What to produce: Begin at the line containing "Eurovision 2011 Latvia: Musiqq" in the entries below and end at the line containing "PyramidRELO業務拡大中！ (1205, 911)"; transcribe that range exactly and nothing outside it.

[[ Records provided, beginning ]]

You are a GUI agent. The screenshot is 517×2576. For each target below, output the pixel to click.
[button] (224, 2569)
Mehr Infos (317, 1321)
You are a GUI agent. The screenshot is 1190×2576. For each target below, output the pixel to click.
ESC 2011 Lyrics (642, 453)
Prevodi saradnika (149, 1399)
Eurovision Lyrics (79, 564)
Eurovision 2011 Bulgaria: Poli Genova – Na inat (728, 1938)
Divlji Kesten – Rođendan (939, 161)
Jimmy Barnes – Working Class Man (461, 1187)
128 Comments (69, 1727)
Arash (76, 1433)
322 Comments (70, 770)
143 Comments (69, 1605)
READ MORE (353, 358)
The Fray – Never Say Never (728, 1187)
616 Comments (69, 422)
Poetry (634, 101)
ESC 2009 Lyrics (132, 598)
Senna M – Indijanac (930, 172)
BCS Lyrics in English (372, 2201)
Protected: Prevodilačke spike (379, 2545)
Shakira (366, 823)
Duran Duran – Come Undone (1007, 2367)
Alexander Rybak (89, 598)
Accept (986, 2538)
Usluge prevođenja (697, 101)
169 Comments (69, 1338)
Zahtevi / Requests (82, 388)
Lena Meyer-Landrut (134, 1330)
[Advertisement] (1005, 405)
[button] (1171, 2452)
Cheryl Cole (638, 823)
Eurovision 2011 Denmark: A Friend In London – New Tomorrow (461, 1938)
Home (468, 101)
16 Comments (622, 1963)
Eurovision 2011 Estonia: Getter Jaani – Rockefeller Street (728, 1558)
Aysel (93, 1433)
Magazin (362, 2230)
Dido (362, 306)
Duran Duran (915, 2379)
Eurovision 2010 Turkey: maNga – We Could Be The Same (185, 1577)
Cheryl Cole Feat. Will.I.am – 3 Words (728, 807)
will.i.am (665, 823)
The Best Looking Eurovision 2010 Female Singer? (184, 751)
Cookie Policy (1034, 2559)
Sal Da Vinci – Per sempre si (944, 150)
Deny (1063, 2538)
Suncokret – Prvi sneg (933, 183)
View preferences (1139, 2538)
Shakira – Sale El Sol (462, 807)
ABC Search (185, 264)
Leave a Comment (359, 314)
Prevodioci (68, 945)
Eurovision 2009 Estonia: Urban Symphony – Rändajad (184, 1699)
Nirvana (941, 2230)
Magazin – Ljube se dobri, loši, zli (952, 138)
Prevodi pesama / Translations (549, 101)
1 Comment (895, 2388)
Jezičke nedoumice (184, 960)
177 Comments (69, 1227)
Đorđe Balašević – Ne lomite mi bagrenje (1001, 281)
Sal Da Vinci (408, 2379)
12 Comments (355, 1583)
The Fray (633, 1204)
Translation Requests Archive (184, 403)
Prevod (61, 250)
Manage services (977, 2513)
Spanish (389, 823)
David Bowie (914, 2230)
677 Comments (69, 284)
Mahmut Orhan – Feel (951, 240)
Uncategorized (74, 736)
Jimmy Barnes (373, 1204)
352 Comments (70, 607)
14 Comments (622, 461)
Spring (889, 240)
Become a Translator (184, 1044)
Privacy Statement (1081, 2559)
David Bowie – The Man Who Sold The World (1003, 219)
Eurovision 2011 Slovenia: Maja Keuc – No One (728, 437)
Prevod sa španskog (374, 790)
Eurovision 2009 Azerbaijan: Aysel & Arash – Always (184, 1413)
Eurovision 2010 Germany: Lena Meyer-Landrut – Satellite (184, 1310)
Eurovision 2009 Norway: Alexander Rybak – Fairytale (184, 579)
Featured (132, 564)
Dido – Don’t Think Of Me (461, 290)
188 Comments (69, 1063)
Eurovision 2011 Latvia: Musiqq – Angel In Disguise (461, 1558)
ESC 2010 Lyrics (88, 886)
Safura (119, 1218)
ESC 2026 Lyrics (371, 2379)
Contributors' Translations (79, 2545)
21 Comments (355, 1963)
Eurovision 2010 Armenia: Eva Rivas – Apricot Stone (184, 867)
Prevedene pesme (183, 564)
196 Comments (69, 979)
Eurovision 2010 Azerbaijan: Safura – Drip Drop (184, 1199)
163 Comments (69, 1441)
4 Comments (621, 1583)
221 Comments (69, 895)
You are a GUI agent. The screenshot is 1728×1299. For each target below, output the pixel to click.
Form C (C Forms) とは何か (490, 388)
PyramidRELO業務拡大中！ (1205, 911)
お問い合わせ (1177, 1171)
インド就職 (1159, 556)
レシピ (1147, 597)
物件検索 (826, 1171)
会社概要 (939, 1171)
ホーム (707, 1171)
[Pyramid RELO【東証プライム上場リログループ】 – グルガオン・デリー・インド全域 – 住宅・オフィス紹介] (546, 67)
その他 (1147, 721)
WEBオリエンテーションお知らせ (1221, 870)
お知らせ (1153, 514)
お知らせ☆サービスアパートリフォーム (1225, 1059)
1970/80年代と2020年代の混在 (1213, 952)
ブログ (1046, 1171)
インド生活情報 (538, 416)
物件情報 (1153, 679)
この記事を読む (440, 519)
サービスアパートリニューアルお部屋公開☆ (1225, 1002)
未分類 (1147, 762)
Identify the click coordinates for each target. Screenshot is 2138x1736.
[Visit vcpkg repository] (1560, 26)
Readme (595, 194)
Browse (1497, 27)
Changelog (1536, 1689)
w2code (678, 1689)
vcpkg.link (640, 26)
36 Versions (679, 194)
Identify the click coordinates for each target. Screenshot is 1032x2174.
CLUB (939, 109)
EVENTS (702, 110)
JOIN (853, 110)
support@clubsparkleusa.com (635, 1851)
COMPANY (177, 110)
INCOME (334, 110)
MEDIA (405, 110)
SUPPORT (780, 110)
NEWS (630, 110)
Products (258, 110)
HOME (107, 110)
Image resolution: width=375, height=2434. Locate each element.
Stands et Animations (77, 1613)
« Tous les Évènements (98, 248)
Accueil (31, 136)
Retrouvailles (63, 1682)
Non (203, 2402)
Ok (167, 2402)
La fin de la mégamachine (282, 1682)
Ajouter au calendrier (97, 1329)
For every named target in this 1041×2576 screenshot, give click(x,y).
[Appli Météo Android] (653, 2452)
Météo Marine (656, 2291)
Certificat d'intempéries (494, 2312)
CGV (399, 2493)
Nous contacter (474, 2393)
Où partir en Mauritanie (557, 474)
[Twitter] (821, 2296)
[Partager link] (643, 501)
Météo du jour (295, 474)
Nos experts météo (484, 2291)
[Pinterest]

[[ Records provided, end ]]

Answer to this problem:
Eurovision 2011 Latvia: Musiqq – Angel In Disguise (461, 1558)
ESC 2010 Lyrics (88, 886)
Safura (119, 1218)
ESC 2026 Lyrics (371, 2379)
Contributors' Translations (79, 2545)
21 Comments (355, 1963)
Eurovision 2010 Armenia: Eva Rivas – Apricot Stone (184, 867)
Prevedene pesme (183, 564)
196 Comments (69, 979)
Eurovision 2010 Azerbaijan: Safura – Drip Drop (184, 1199)
163 Comments (69, 1441)
4 Comments (621, 1583)
221 Comments (69, 895)
You are a GUI agent. The screenshot is 1728×1299. For each target below, output the pixel to click.
Form C (C Forms) とは何か (490, 388)
PyramidRELO業務拡大中！ (1205, 911)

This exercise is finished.